The most striking statistic is the 17% revocation rate for medical supply companies, compared to approximately 6% for other DMEPOS supplier types — nearly three times the baseline rate for the broader category. This is a direct, data-driven indicator of disproportionate fraud and abuse concentrated in this specific supplier type, and it forms a core part of CMS's analytical justification.

Beyond revocation rates, CMS analyzed indicators across more than 80 types of DMEPOS suppliers in the Medicare FFS program, examining percentages of suppliers with revocations of billing privileges, payment suspensions based on credible fraud allegations, law enforcement referrals, investigations, and benefit integrity unit (BIU) complaints since 2023.

Dollar Amounts Are Substantial:

- CMS stopped more than $1.5 billion in suspected fraudulent DMEPOS billing in 2025 alone. - CMS suspended $5.7 billion in suspected fraudulent Medicare payments in 2025 overall, with $3.7 billion in billing referred to law enforcement. - The OIG, as recently as February 2025, explicitly stated it has "highlighted billions of dollars in potentially improper Medicare payments" to DME suppliers over more than a decade of concern.

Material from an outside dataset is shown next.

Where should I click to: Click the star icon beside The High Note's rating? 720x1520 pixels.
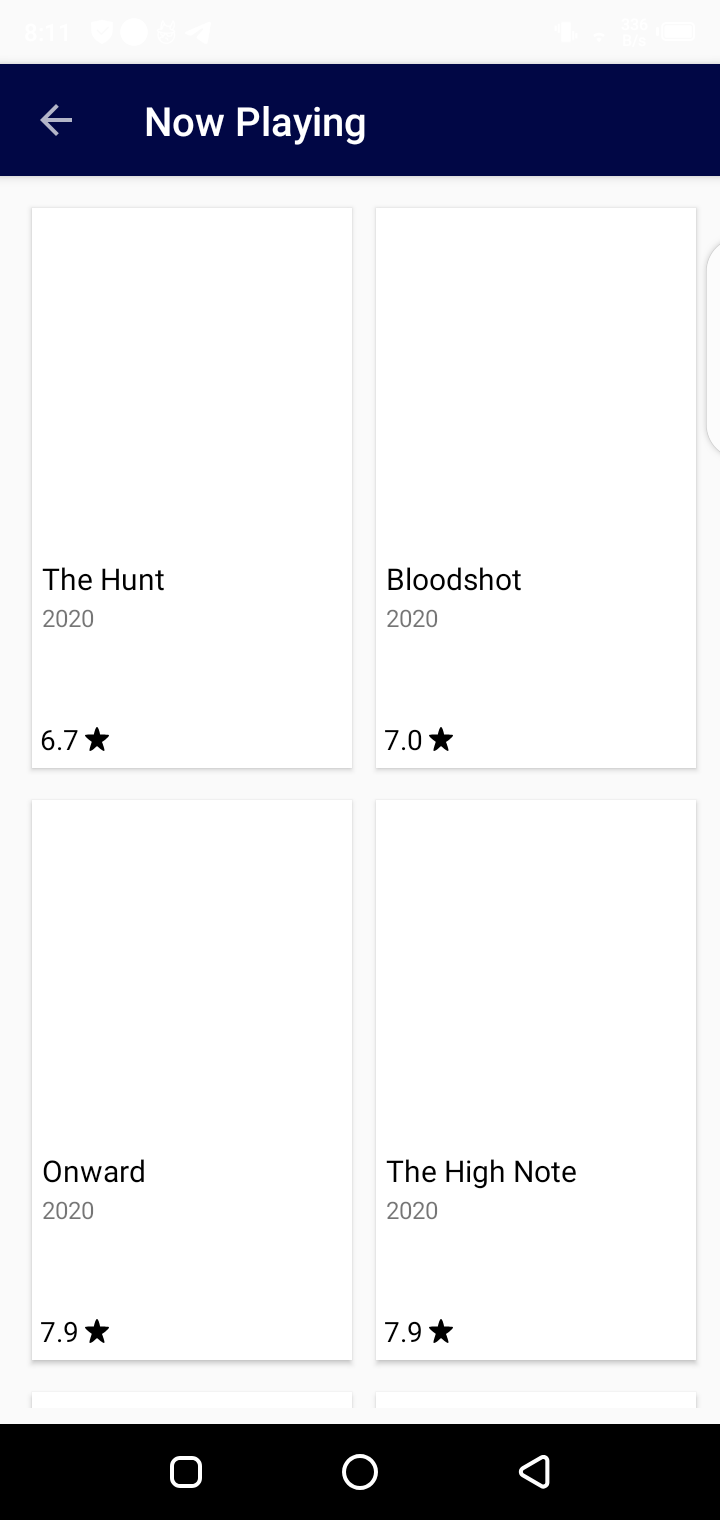(441, 1332)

Case Examples and Patterns:

The OIG and DOJ have been actively investigating and charging DMEPOS supplier owners nationwide for fraudulent billing schemes. One documented case involved a company producing and selling medical inserts while "cutting corners" to increase profits — a patient harm example, not merely a billing irregularity. The OIG has also documented that fraud, waste, and abuse by DMEPOS suppliers results in patient harm, including beneficiaries receiving unnecessary or substandard items.

Historical and Institutional Context:

OIG reports on DMEPOS payment safeguard issues date back to 1998, and fraudulent billing for DMEPOS was explicitly described in 2024 as "a major concern" despite CMS having multiple existing safeguards in place. DMEPOS suppliers are required to revalidate every three years, yet longstanding fraud has persisted through these requirements.

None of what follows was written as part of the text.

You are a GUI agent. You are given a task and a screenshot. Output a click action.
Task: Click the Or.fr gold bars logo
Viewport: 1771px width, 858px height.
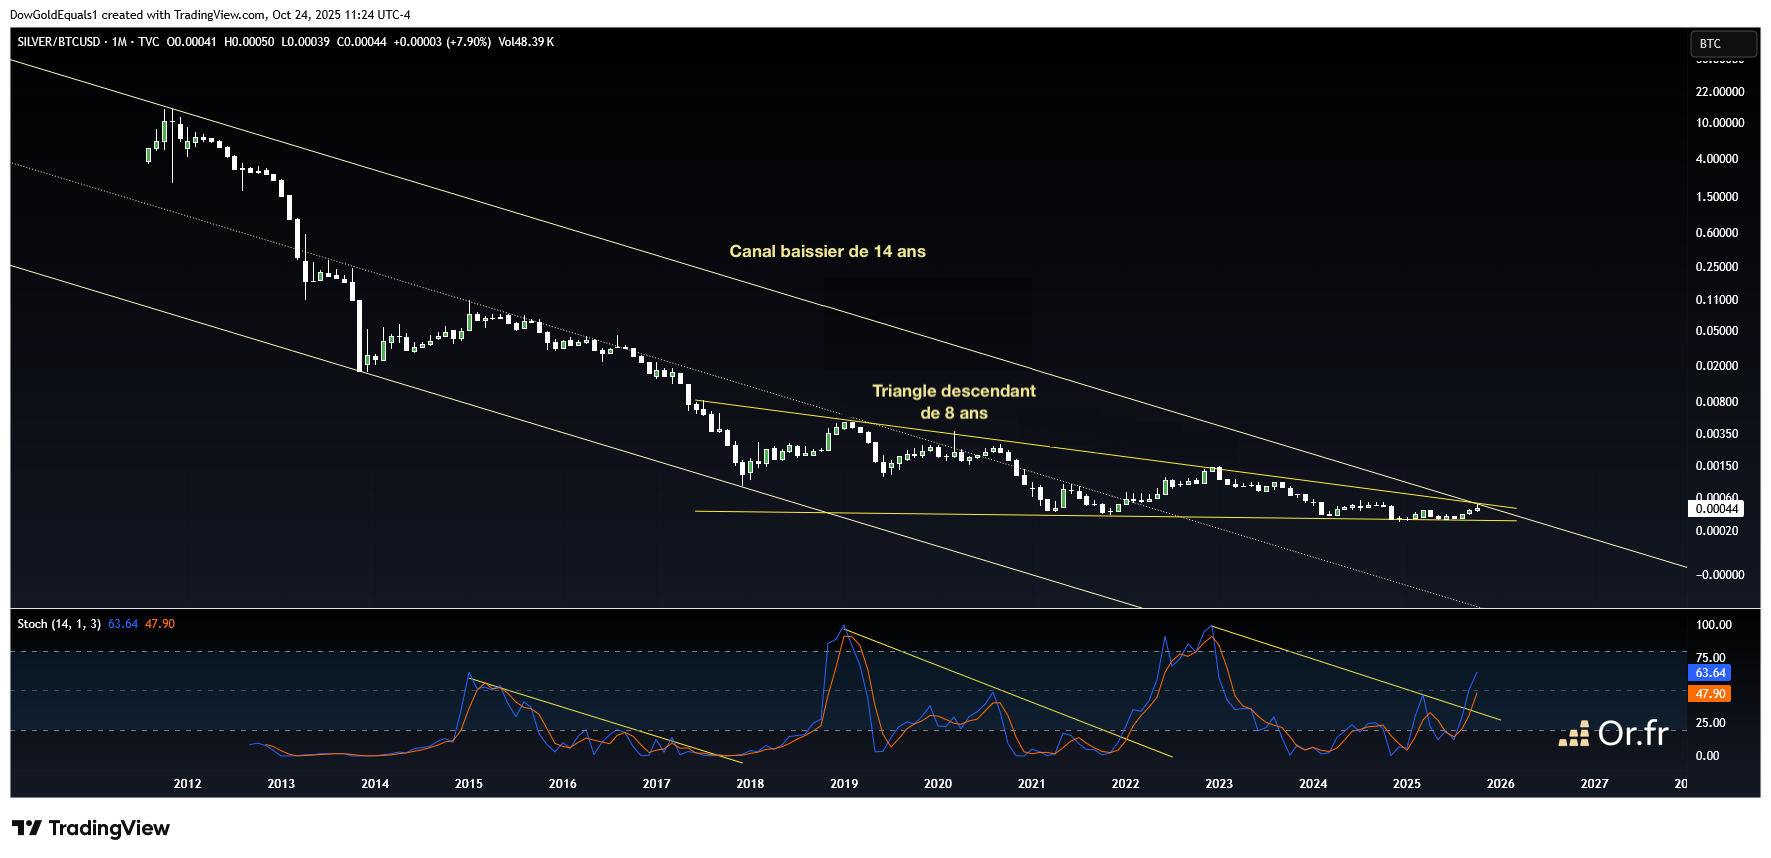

Why the Claim Has Some Partial Merit

The article excerpt provided to the user does cut off before the "Medicare Data Analysis" section, which the notice itself references as containing detailed enrollment and claims data. The excerpt also does not include the full OIG discussion promised in "section II." So a reader seeing only the truncated text might reasonably feel the quantitative evidence was missing — but this reflects the incompleteness of the excerpt, not an absence of evidence in the underlying document.

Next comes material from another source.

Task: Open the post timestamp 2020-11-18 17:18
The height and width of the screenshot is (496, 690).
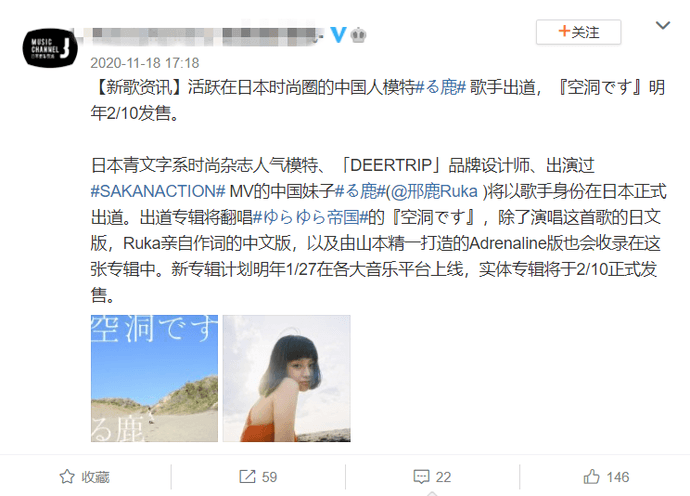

Additionally, the moratorium targets seven specific supplier subtypes (those with orthotics personnel, pedorthic personnel, prosthetics personnel, prosthetic and orthotic personnel, registered pharmacist, and respiratory therapist designations), which reflects a targeted, data-informed scope rather than a blanket, unjustified action.

Political Context

The moratorium was announced on February 25, 2026, by Vice President J.D. Vance, HHS Secretary Robert F. Kennedy Jr., and CMS Administrator Dr. Mehmet Oz as part of a coordinated anti-fraud initiative. This high-profile rollout suggests the action was accompanied by public-facing evidence and messaging beyond what appears in the regulatory notice excerpt alone.

Summary

• The 17% revocation rate claim is CONFIRMED and well-supported: CMS's own Medicare enrollment data (2023–October 2025) documents a ~17% revocation rate for medical supply company specialties, compared to ~6% for other DMEPOS types — making the 'nearly triple' characterization accurate (≈2.83x).
• The fact-check critique's concern about the missing baseline comparison is RESOLVED by supplementary sourcing, which explicitly quantifies the ~6% rate for other DMEPOS supplier types, enabling direct verification of the 'triple' claim.
• The 'eventually had' vagueness is PARTIALLY RESOLVED: the revocation rate was measured over a defined window (2023 through late October 2025), not an open-ended historical period — though the article's phrasing obscures this specificity.
• The revocation rate is corroborated by a consistent pattern of elevated fraud indicators across multiple independent metrics: medical supply companies also had higher payment suspension rates, law enforcement referral rates, and BIU complaint rates than other DMEPOS types during the same period.
• The critique's concern about trend direction (increasing/stable/declining) remains the one UNRESOLVED gap — no available source provides time-series data showing whether the 17% rate is worsening or improving, though OIG has flagged DME fraud concerns for over a decade.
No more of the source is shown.